Размышляя о поэме Лермонтова и его странном герое, мы не раз прибегали к аналогиям, старались   одними  лермонтовскими строками прояснить другие. Последняя аналогия завершит наши заметки о поэме. Стихотворение, о   котором   пойдёт   речь,   было написано в том же    1839   году, что и «Мцыри», но чуть позже. Так   же,   как   и   «Мцыри»,   оно выросло    из   давних   набросков Лермонтова, вроде бы и не имеющих отношения к герою новых стихов. Стихи же были посвящены памяти дорогого Лермонтову человека—памяти   поэта   и   декабриста  Александра  Одоевского,   вся   жизнь   которого   была борьбой с миропорядком во всех смыслах  этого   слова,   борьбой, дорого  обошедшейся  Одоевскому.   Что  дорого  Лермонтову  в Одоевском? — то, чего нет у людей      лермонтовского      поколения,— юность, свежесть и неотрывная от них внутренняя свобода.   Но  ведь  не   сохранили  они Одоевского,   не  уберегли   его — «И свет не пощадил — и бог не спас».   Но разве напрасна была жизнь Одоевского, столь несхожая   с  жизнью   «тридцатых   годов» — времени «познанья и сомненья»? А ведь он жил и в эти годы, нёс их тяжелый груз, и упал, не выдержав. И что же осталось?.. А примерно то, что видит и слышит в последней главке Мцыри:

 

...И вкруг твоей могилы неизвестной, Всё, чем при жизни радовался ты, Судьба соединила так чудесно: Немая степь синеет, и венцом Серебряным Кавказ её объемлет; Над морем он, нахмурясь, тихо дремлет, Как великан, склонившись над щитом, Рассказам волн кочующих внимая, А море Чёрное шумит не умолкая.

 

Пейзаж тоже умиротворённый. И время опять словно остановилось.
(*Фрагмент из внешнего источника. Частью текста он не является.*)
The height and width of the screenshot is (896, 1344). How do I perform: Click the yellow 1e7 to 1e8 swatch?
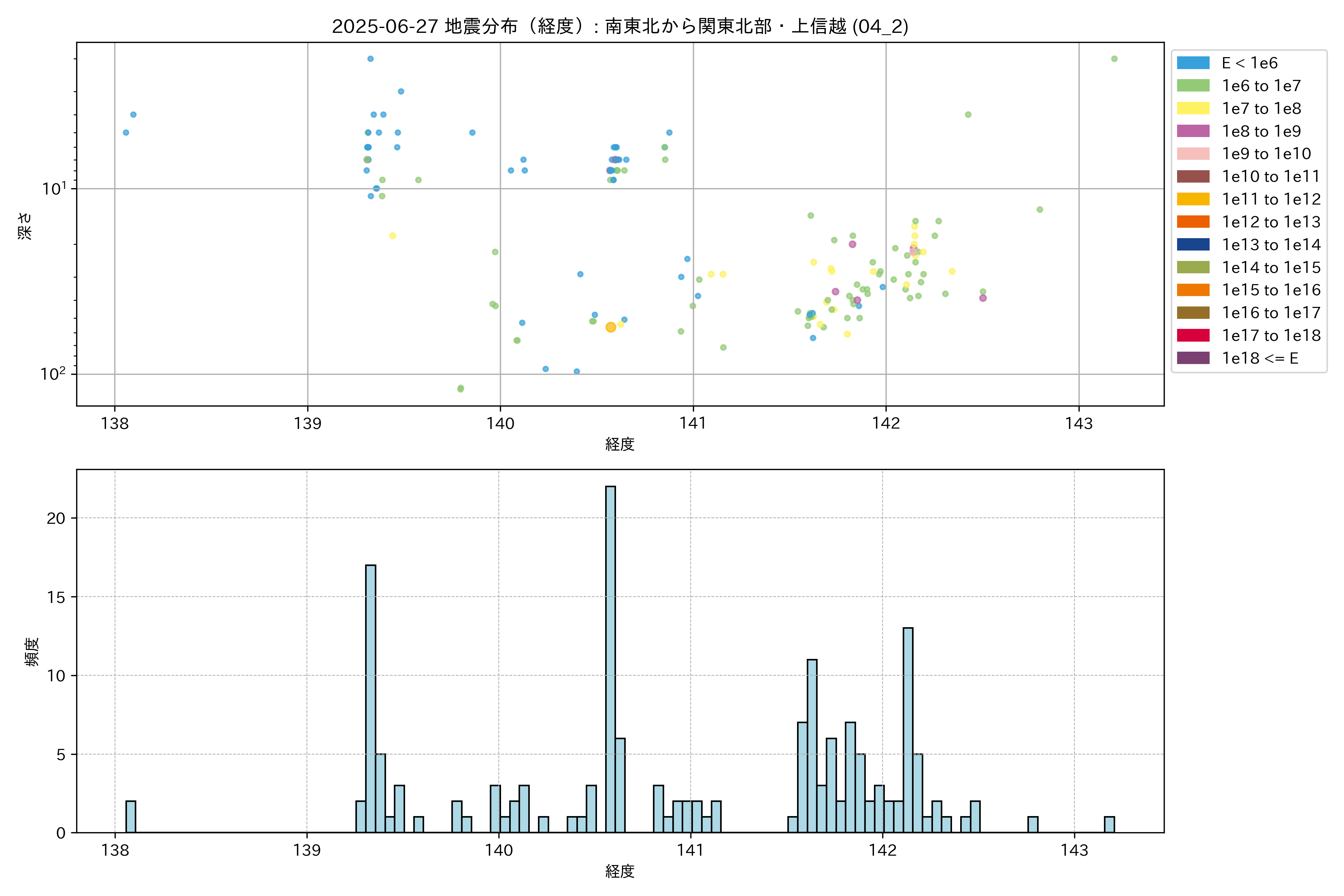point(1192,109)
Но почему-то в этом величавом покое, в этой лазурной ясности, в этой живой песне моря слышится тревога, слышится всё то, что вело лермонтовских героев, манило и звало, обманывало, но не могло изменить и подавить их. То, с чего началась некогда поэма Лермонтова; то, что лучше любых размышлений передаёт её потаенную— и такую наглядную — суть: «Страстная душа томится. Идеалы».

 

А. Немзер

 

[Вступительная статья к отдельному изданию поэмы: Издательство «Книга», 1989; комментарии и библиография АНДРЕЯ НЕМЗЕРА]

 

 

 


 

[1] В    «Смерти   поэта»:    «И   прежний сняв венок, они венок терновый, /Увитый лаврами, надели на него».